Stored items
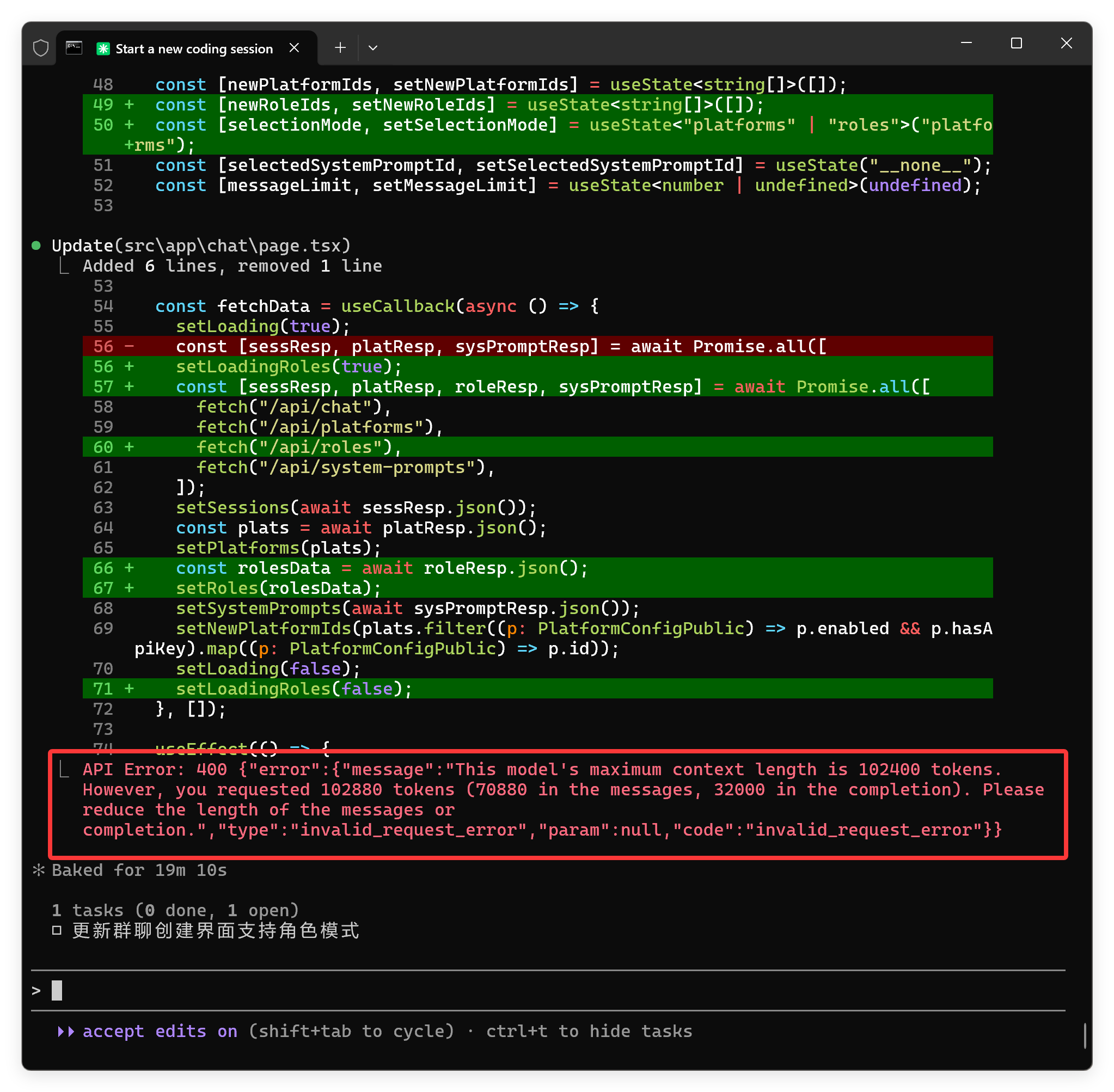Maximize the terminal window
Screen dimensions: 1114x1092
click(x=1016, y=43)
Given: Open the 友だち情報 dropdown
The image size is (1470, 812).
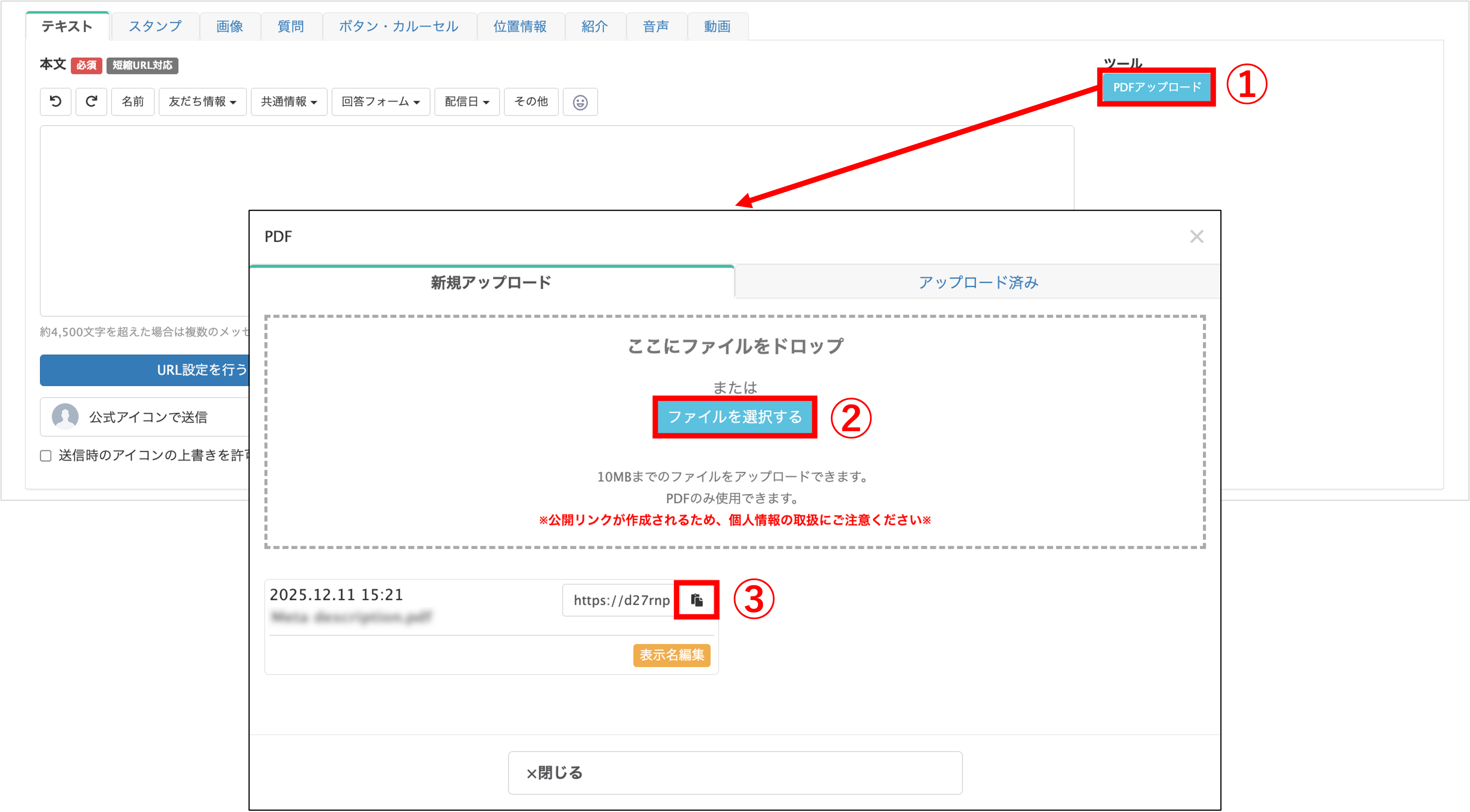Looking at the screenshot, I should tap(202, 102).
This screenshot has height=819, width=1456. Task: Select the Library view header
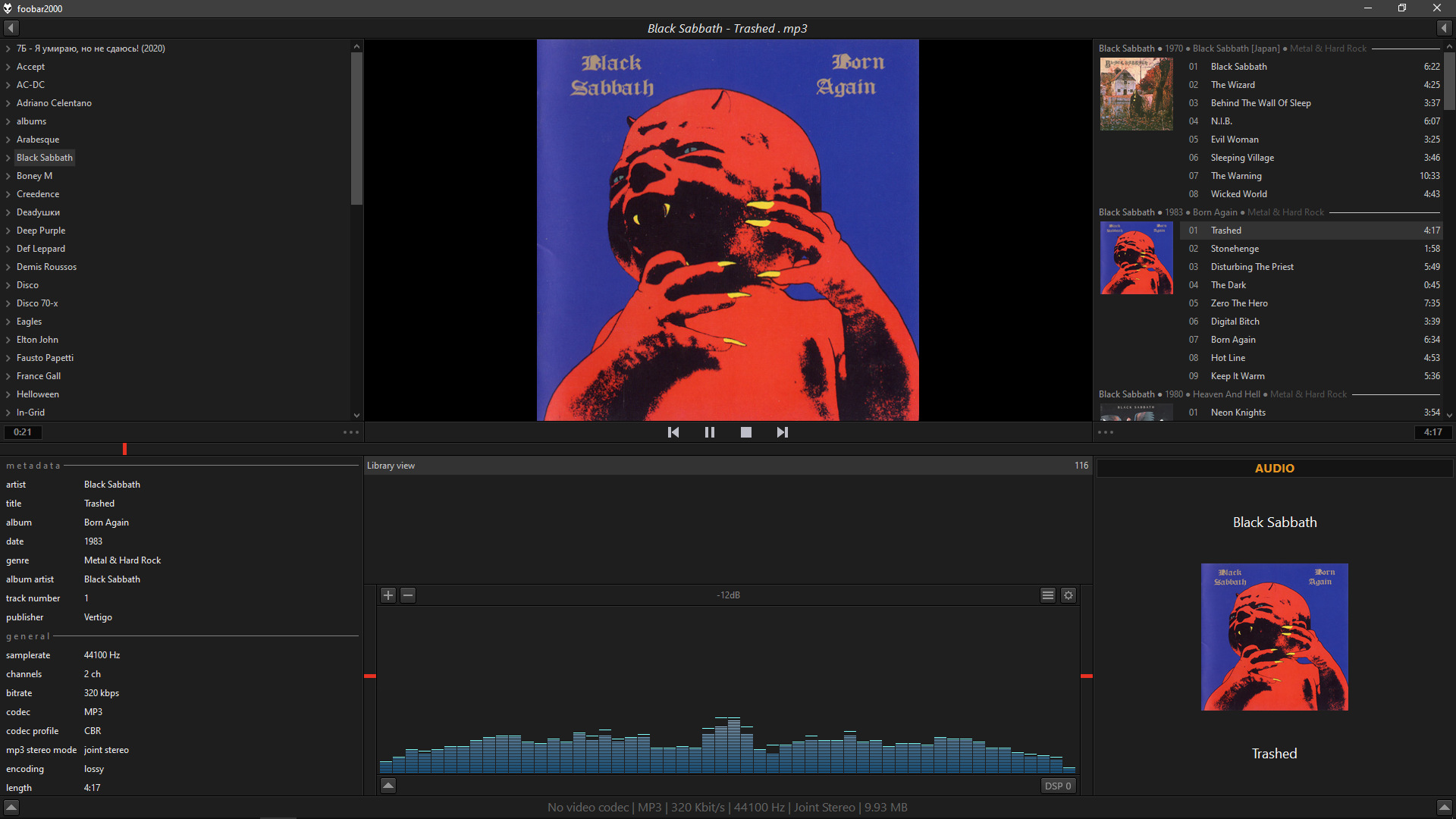tap(391, 466)
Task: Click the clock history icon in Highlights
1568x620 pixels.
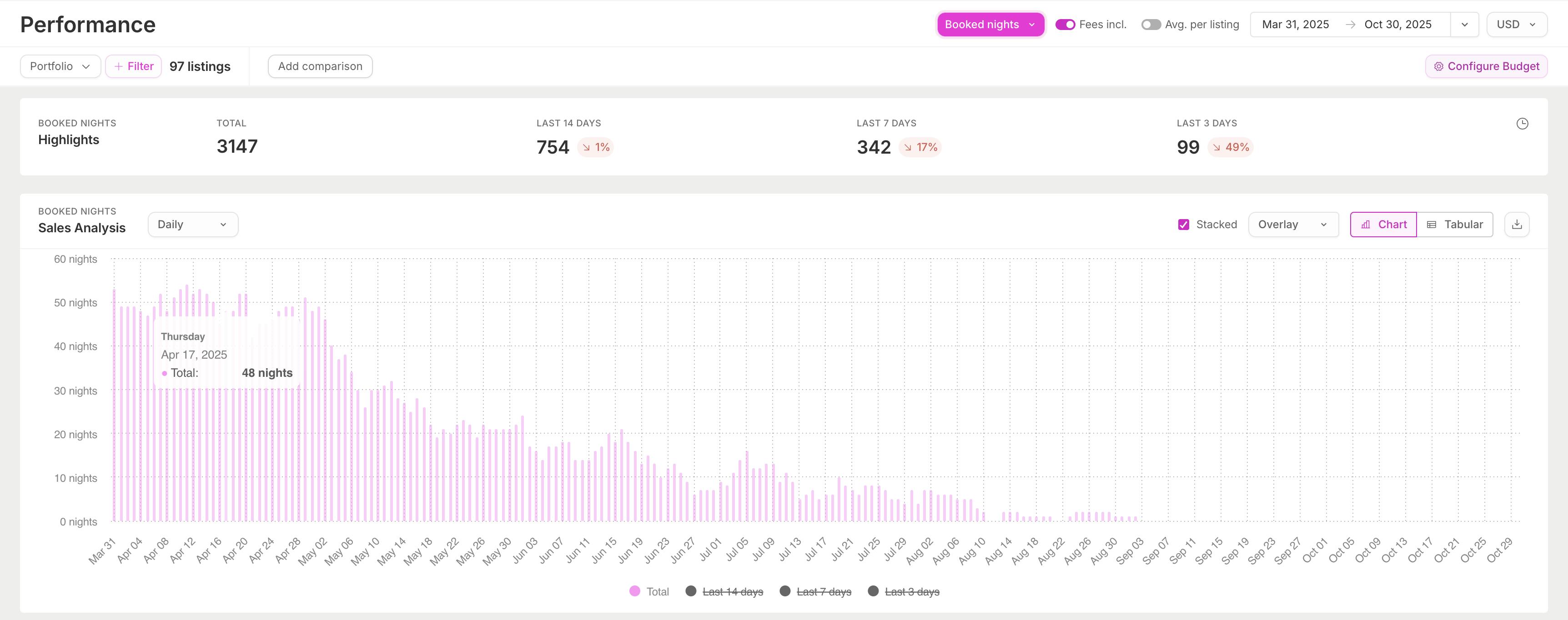Action: pos(1522,124)
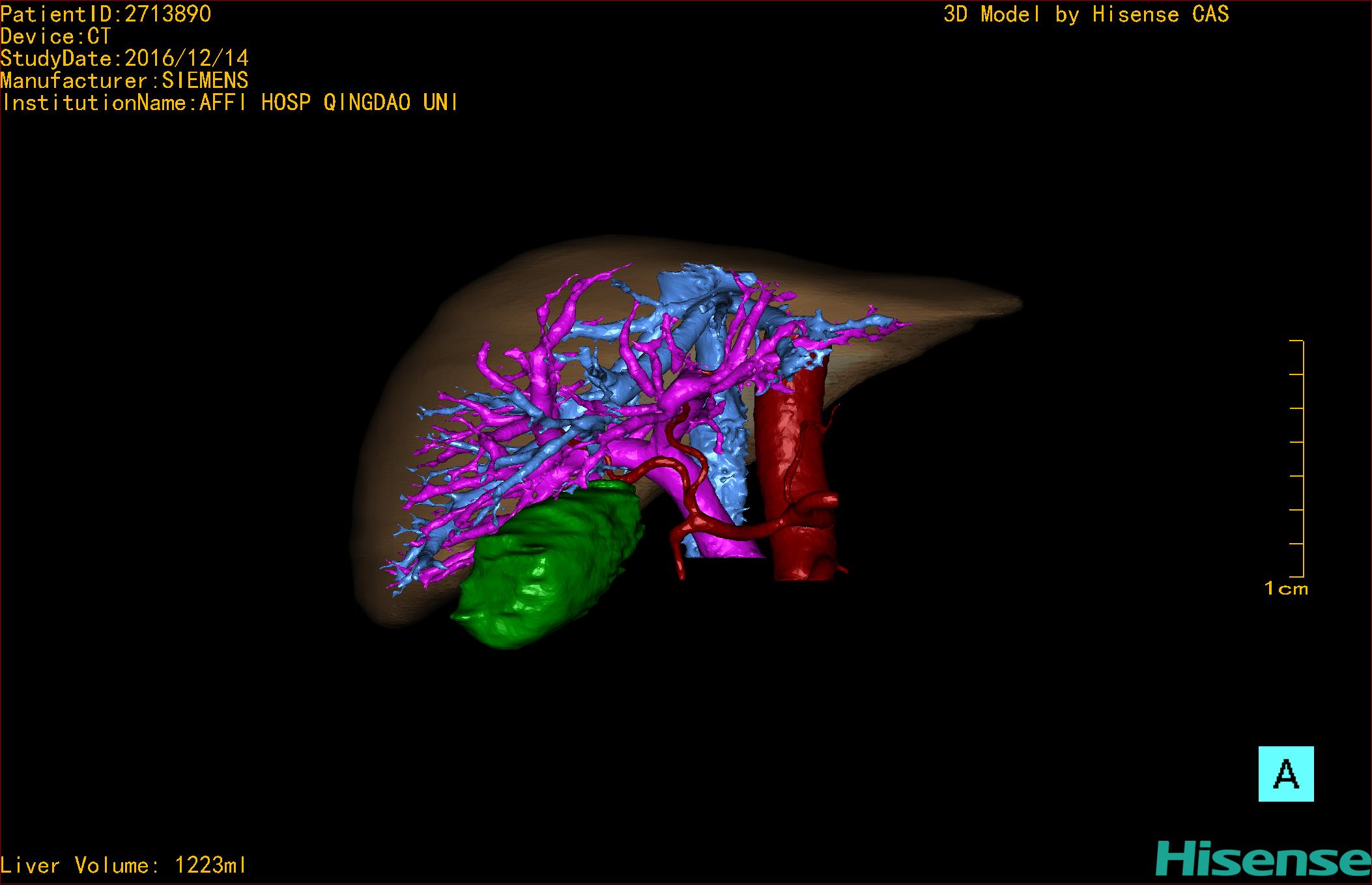Click the Manufacturer:SIEMENS label
The height and width of the screenshot is (885, 1372).
point(124,81)
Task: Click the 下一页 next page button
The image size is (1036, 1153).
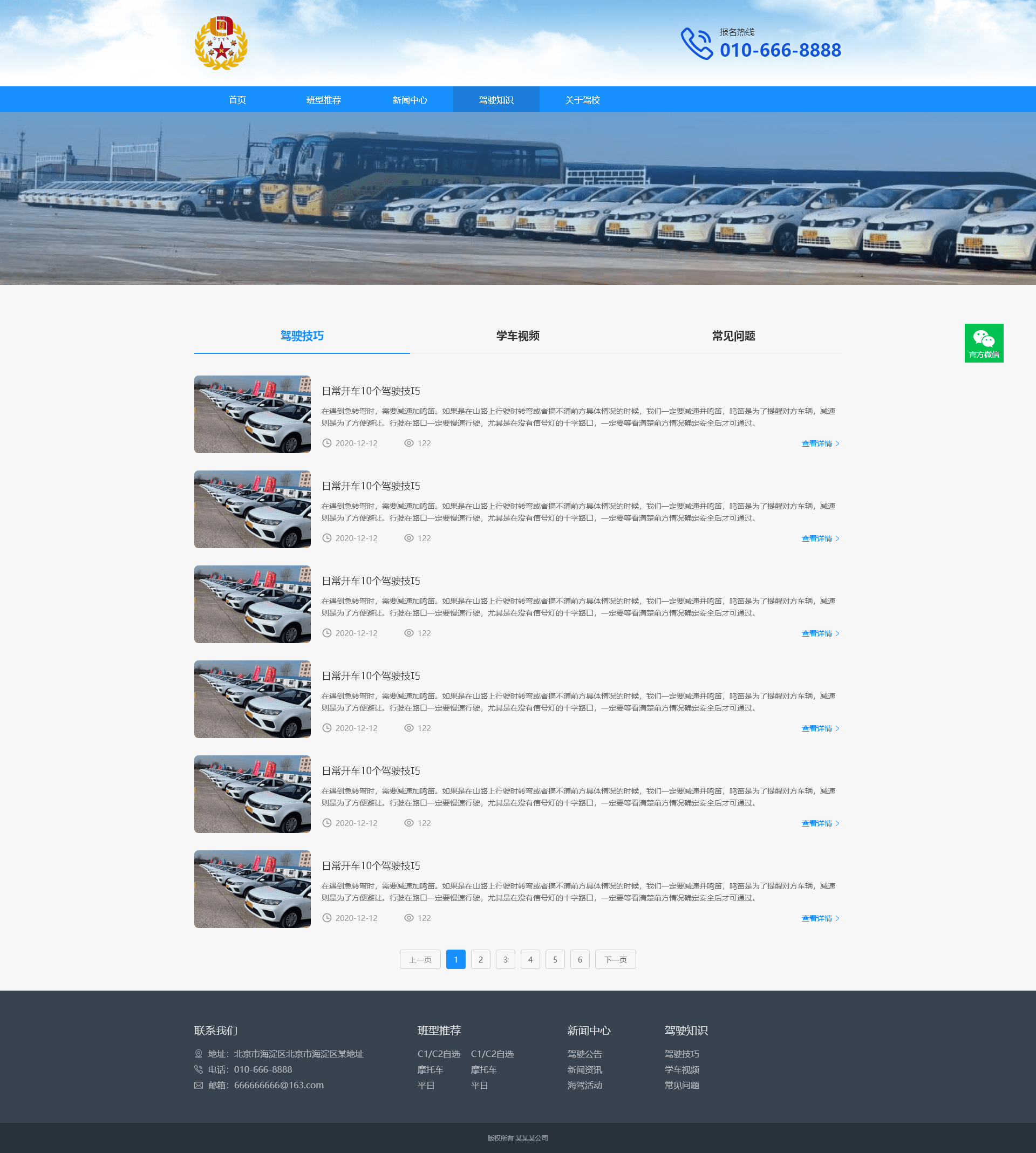Action: 615,959
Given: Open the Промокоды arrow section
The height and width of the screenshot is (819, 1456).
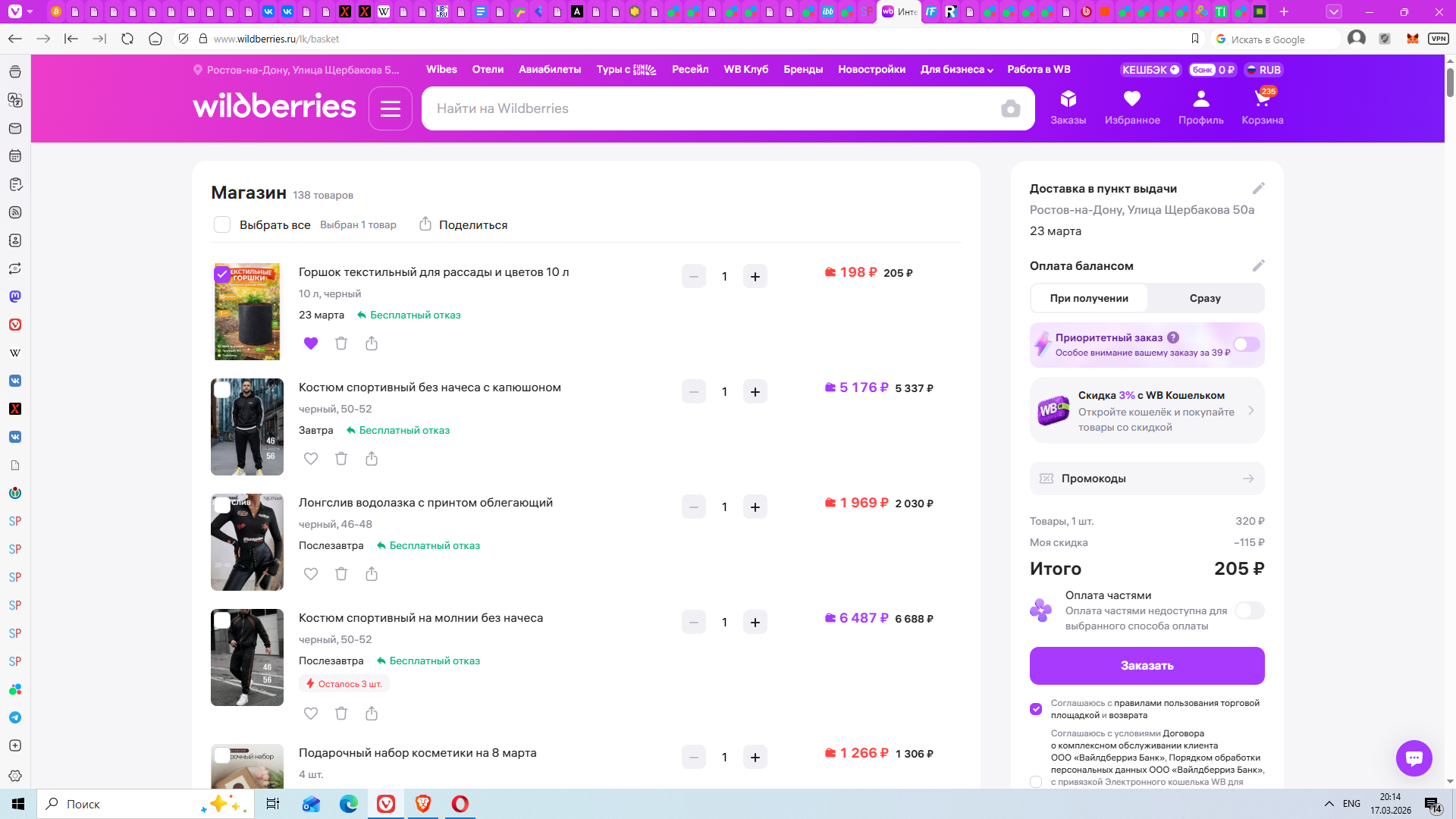Looking at the screenshot, I should (x=1247, y=479).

### Assignment
Say, as a single number, how many lines of the records hold the word "Open".

### Answer space
2